## Required action
Skip pictures in the listing below; copy exactly the lines from the one with "Pick the Clone Stamp tool" through the one with "How do I perform: Open", inclusive.

## Data
┏━━
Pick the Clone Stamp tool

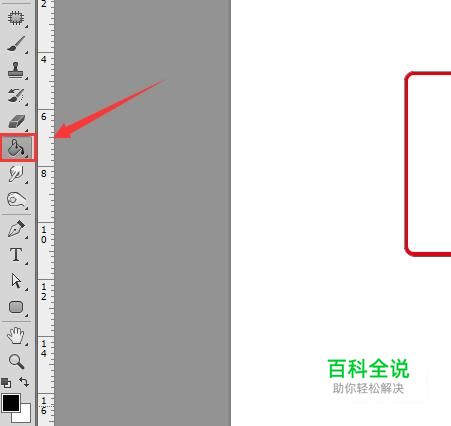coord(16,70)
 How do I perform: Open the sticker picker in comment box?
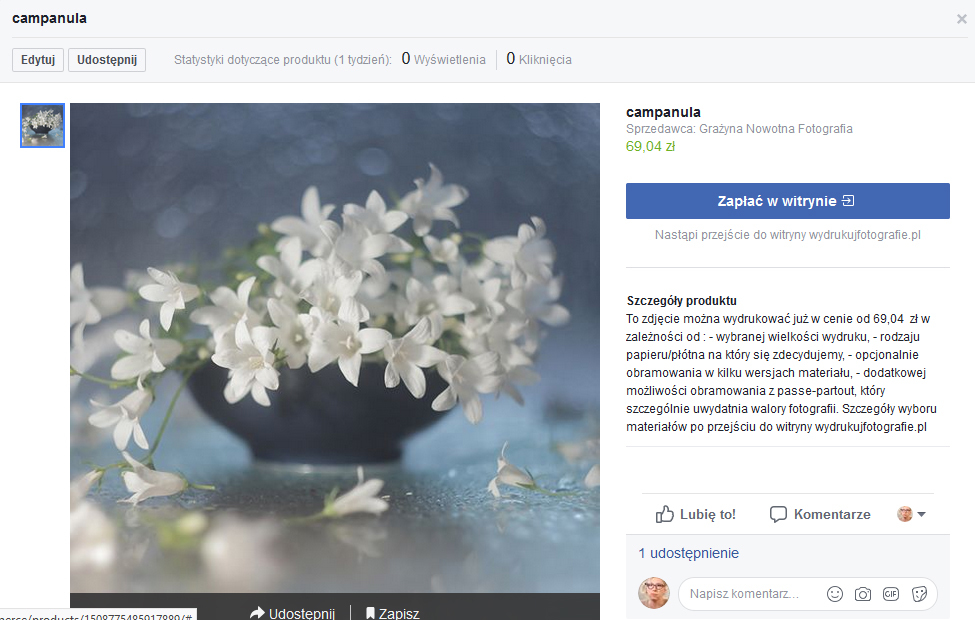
┗━━
┏━━
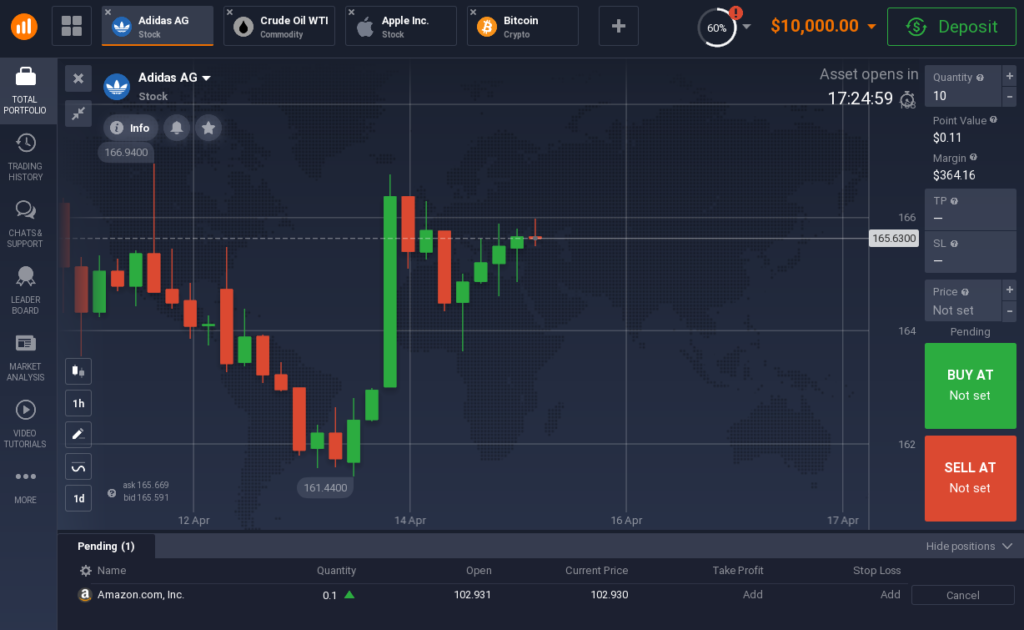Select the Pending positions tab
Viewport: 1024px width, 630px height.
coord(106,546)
┗━━
## Reply
Pick the Clone Stamp tool

coord(16,70)
 How do I perform: Open the sticker picker in comment box?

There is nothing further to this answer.